Stand with front or back support. The baby’s descent is assisted by the natural force of gravity in this position.
Sitting on the Edge of the Bed or a Chair
Sit on the edge of the bed or a chair with support as needed. Gravity will assist the baby’s descent in this position.
Lie on your side with your knees drawn up in a comfortable position. The top leg is usually supported by the coach. This is a very beneficial position as it allows for maximum blood flow to the uterus and provides greater comfort for women experiencing back labor pain. This position is also advantageous for a baby in the posterior position as it may facilitate rotation to an anterior position.
Supine Lithotomy Position
This is the traditional position assumed in the delivery room. Your legs will be supported by stirrups, and your body may be supported in the C-curve position by the coach, a bean bag or pillows. Using these back support aids will help prevent compression of the large blood vessels from the heart. You can hold on to the hand grips on the delivery table.
Breathing for Birth
- To begin a contraction, take one or two cleansing breaths to allow the contraction to begin to intensify.
- Inhale a third breath, hold, and push. (See the two pushing methods in the “Pushing Methods” list.)
- When you need air, take a quick “catch breath” (exhale quickly, inhale a new breath), hold, and push.
- Repeat this pattern until the contraction subsides.
- To end a contraction, take two cleansing breaths, then totally relax. Pushing is hard work!
- Strong pushing is done by holding your breath while simultaneously bearing down with your abdominal muscles. Your glottis is closed using this method, so there is no release of air, and therefore no sounds are made.
- Gentle pushing is done by slowly exhaling your breath under pressure while simultaneously bearing down with your abdominal muscles. Your glottis is opened or partially opened using this method, so air is released and sounds such as grunting, moaning, or groaning are often made. Exhalation of your breath also can be done through pursed lips.
The following strategies may be helpful as you push:
- Pay attention to your contraction; your pushing effort should be as long and strong as the power of the contraction dictates
- Prolonged breath-holding over an extended period of time is physiologically undesirable as it increases the chance of maternal exhaustion as well as causing alteration in your blood pressure, which may result in oxygen deprivation in your baby; therefore, it is advisable to do some gentle or exhale pushing to decrease exhaustion and minimize blood pressure changes at the beginning of Stage II if you do not experience an urge to push immediately and/or periodically during Stage II when your contractions are not as strong
- Push while the coach counts (each count is about one second); pushing to a count of around five or six is average; do not hold your breath for more than 10 seconds at a time
- The “catch breath” should be done quickly and without releasing abdominal pressure; this will prevent your baby from slipping backwards in the vagina
- Mental visualization of your baby moving down the birth canal and your vagina subsequently opening up may be helpful; when your baby is very low in the birth canal, watching as you push may increase the effectiveness of your pushing effort
- During delivery of the baby’s head, the physician or nurse midwife may ask you to stop pushing; at that time, lie back, and gently blow
Reminder: Do not push as you practice at home.
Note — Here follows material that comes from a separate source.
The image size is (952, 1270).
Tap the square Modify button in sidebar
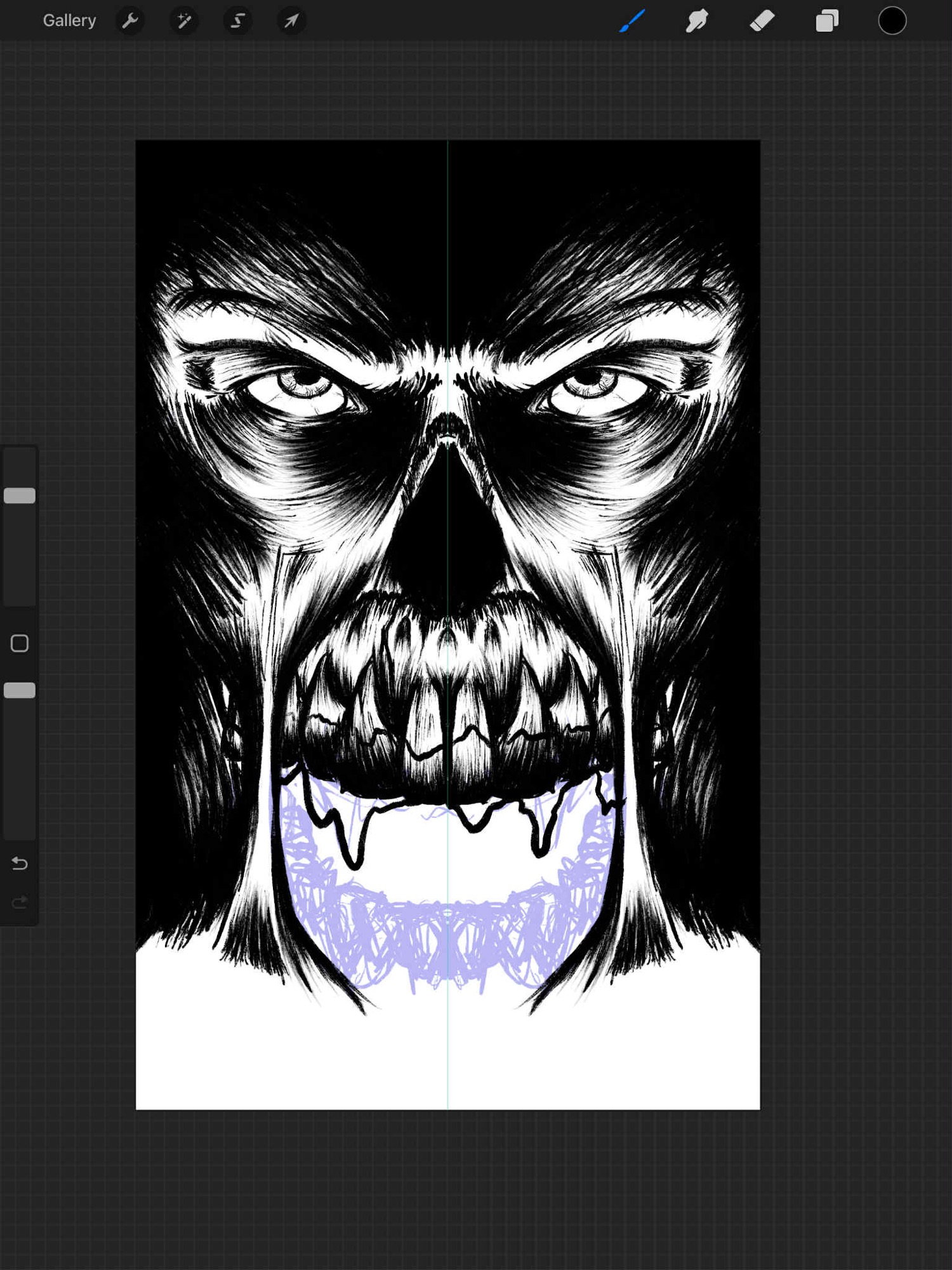coord(20,643)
Instead, practice positions, learn to hold your breath, and think through the pushing process.
Perineum (Pelvic Floor Muscles)
- It is important that your perineum remain relaxed while you are pushing.
- Practice the Kegel exercise during pregnancy so that you will be able to feel the difference between a tense and relaxed perineum.
- Please see the “Prenatal Exercises” chapter for Kegel exercises instructions.